Buscador habló con más calma.

—La encontraremos.

—¿Cómo? ¿Cómo? ¡Ya me dirás cómo! ¡Debería haber cuidado más de sí misma! ¡Si lo hubiera hecho, ahora no estaría empaquetada como un pollo!

—Lo ha hecho por ti, Salvaje.

—¡Yo no se lo había pedido! ¿Se lo había pedido, acaso? ¿Eh? ¿Eh?

—No.

—Entonces, ¿por qué tenía que hacerlo?

En ese momento llegó el resto de la caravana y ellos les contaron lo del ataque. Muchos menearon la cabeza al enterarse.

—Puede darse por muerta —dijeron—. Ni un solo tributo ha salido vivo de Radiancia.

En un silencio que tenía mucho de luctuoso, la gente y las carretas de la caravana montaron en el transbordador que los llevó al otro lado del río. Desde allí siguieron su camino hacia la ciudad. La canoa hacía tiempo que había desaparecido. Buscador estaba sumido en amargos pensamientos. Una y otra vez repasaba en su mente la lucha sobre la balsa, pensando qué podría haber hecho para salvar a Estrella Matutina, pero todo había sucedido con demasiada rapidez. Salvaje tenía razón. La muchacha no debería de haber asumido ese riesgo, pero lo había hecho por el mismo motivo que él, en un instintivo impulso de ayudar a un amigo en apuros.

Claro que Salvaje era un amigo dudoso. No compartía ninguna de sus creencias, no eran parientes, ni siquiera pensaban lo mismo sobre nada. Lo único que los vinculaba era la admiración de todos ellos por los nomanos y la esperanza de ser uno de ellos algún día. Un objetivo común no era una base muy sólida para una amistad. ¿Por qué habían arriesgado su vida por él, entonces?
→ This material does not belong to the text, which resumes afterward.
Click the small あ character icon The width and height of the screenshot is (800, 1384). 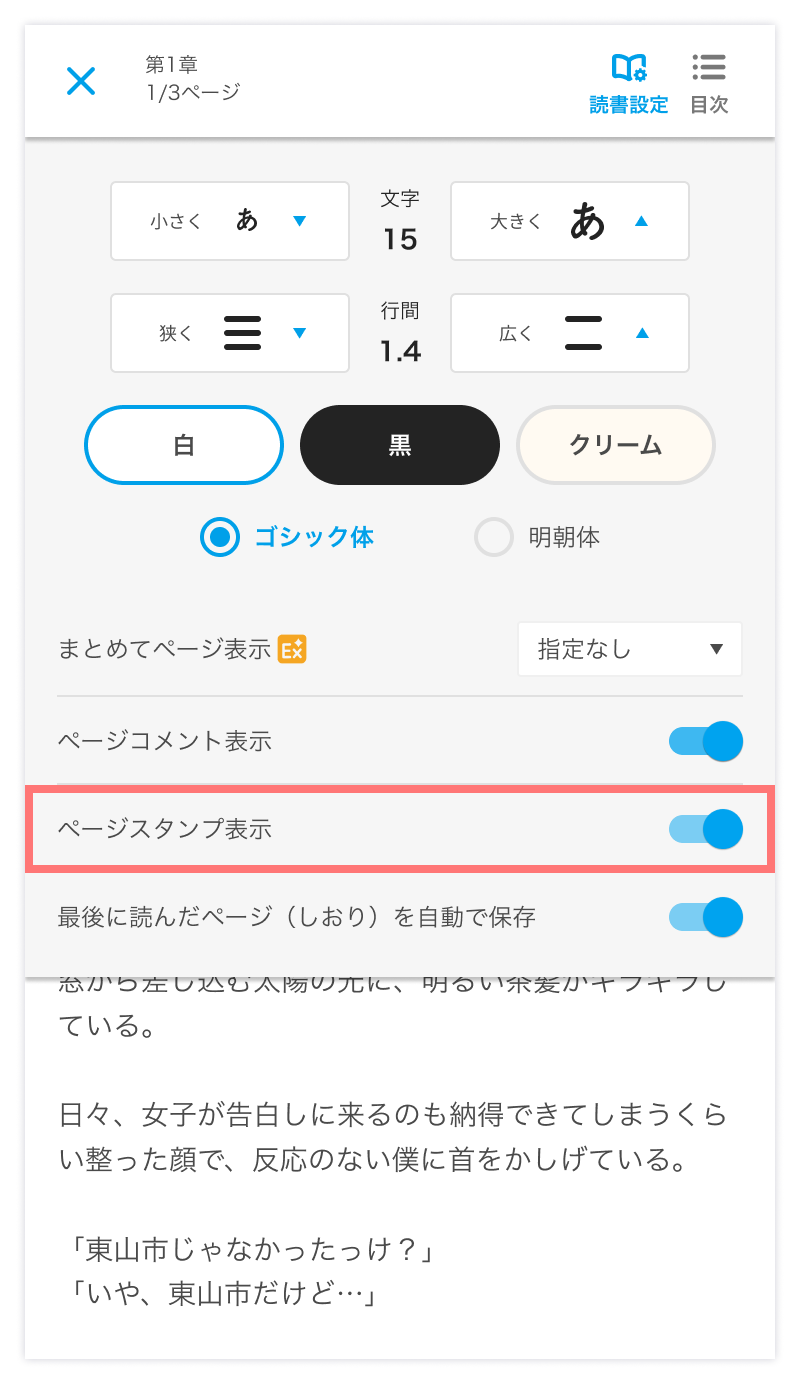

Le echó una mirada: caminaba a grandes zancadas, con el pelo dorado flotando al viento. Salvaje fue consciente de que lo miraba.

—La encontraré —dijo.

—Sí —reafirmó Buscador.

—La liberaré.

—Sí —repitió el muchacho.

El sueño de incorporarse a los nomanos tendría que esperar. Había que salvar a Estrella Matutina.

Salvaje no dijo nada más, pero se debatía entre ideas contradictorias. Por un lado quería decirle a Buscador que él no le había pedido ningún favor a la chica, que ahora tenía que atenerse a las consecuencias y que a él no le importaba si vivía o moría. Pero el hecho era que sí que le importaba. Era como si, al haber acudido en su ayuda, ella le hubiera puesto un collar y una cadena y ahora se viera arrastrado hacia ella, fuera donde fuera.

—¿Por qué habrá tenido que hacer eso? —repetía enfadado para sí mientras avanzaba por el camino hacia Radiancia—. ¿Acaso le pedí yo que me ayudara?